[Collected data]
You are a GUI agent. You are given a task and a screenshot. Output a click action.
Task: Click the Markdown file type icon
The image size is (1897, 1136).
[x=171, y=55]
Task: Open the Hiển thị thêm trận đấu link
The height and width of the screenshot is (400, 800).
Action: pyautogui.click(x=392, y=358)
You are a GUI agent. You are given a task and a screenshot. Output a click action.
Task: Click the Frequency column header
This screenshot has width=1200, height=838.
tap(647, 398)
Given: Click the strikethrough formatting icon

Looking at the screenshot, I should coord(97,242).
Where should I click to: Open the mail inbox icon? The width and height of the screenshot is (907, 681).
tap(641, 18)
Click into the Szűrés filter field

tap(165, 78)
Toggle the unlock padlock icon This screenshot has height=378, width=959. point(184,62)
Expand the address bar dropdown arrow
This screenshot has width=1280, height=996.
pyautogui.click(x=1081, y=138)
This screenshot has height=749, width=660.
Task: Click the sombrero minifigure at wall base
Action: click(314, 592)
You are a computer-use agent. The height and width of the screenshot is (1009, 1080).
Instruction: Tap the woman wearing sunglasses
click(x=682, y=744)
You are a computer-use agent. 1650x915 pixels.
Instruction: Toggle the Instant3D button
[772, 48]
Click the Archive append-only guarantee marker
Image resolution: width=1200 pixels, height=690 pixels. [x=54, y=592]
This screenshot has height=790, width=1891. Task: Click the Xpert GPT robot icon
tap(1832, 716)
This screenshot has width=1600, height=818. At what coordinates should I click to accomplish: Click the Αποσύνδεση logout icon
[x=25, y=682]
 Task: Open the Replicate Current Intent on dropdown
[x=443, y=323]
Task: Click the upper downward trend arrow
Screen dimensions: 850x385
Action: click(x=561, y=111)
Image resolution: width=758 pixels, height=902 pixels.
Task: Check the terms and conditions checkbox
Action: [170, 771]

* _WHAT IS NEEDED_
Pull every line holding "agent" out of the records.

* _ANSWER FOR THIS EXERCISE_
You are a GUI agent. You are given a task and a screenshot. Output a click action.
You are a GUI agent. You are given a task and a screenshot. Output a click action.
You are a computer-use agent. The height and width of the screenshot is (1009, 1080).
You are a computer-use agent. 1650x915 pixels.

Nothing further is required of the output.